Passos Coelho apresentou esta quarta-feira o seu programa. Não se trata propriamente de um programa de governo. Dizem que é um remédio. Mas o suposto "óleo de fígado de bacalhau" que nos tentam enfiar goela abaixo é na verdade um doce veneno que mata mesmo e mói bastante.
A nossa economia está doente, é bem verdade. Mas nenhuma economia se cura e cresce envenenando-se a si própria, destruindo o emprego com o incentivo aos despedimentos em massa, secando o seu potencial real pelo corte cego no investimento público, condenando o seu futuro na ausência de um projecto estratégico de desenvolvimento centrado nas pessoas e na criação de emprego.
Alguém mais distraído - ou talvez mais avisado - poderia pensar que é este afinal o tal "sistema dual" de que fala o programa do PSD/CDS mas que ainda ninguém soube explicar. De facto, esta economia doente e envenenada é um "sistema dual": de um lado os que lucram com a doença prolongada da economia; do outro, toda uma economia, milhões de pessoas que sofrem para beneficio daqueles.
Esta é a verdadeira fronteira na nossa economia, mesmo que o governo queira colocar a "dualidade" entre os trabalhadores, dividindo os que beneficiam do "privilégio arcaico" de um contrato seguro e os que não conhecem outra forma de trabalho que não a precariedade.
A perversão deste sistema está não só nesta insistência de atirar trabalhadores contra trabalhadores (estratégia antiga), mas sobretudo na superação prevista desta suposta dualidade: o contrato único, forma generalizada de precarização em que os contratos a termo deixam de fazer sentido não porque o trabalho deixe de ser precário, mas porque os contratos a termo incerto passam a cumprir melhor a flexibilização laboral.
A facilitação do despedimento, a flexibilização do período experimental, a regulamentação em beneficio dos falsos recibos verdes, são um projecto de nivelamento por baixo no tal contrato único, que será efectivamente único quando a outra metade do sistema dual desaparecer com um despedimento fácil.
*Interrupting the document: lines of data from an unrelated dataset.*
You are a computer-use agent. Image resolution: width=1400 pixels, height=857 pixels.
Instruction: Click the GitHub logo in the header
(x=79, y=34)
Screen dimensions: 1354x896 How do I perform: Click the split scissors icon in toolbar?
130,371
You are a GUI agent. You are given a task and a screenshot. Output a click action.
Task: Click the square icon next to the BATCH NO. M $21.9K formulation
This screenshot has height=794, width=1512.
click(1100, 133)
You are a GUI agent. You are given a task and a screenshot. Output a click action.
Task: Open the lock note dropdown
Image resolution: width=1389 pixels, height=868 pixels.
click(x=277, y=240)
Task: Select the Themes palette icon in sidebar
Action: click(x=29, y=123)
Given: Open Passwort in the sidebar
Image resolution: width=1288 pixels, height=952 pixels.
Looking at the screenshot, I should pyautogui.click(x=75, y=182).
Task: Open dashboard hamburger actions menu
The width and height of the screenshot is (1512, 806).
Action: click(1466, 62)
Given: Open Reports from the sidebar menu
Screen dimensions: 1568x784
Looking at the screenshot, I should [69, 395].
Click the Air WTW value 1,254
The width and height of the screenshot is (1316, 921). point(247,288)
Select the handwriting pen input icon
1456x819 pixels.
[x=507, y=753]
Na mesma linha, a melhoria da situação dos falsos recibos verdes é duplamente falsa. Falsa, porque assume e enquadra os falsos recibos verdes em lugar de combater a precariedade e a ilegalidade; e falsa porque a mão que atribui o subsídio de desemprego a estes trabalhadores, é a mesma que lhes retira, a eles e a todos os outros, a possibilidade de um contrato justo. O doce veneno é isto mesmo, divide-nos, atrofia-nos, parece que cura mas é um engano.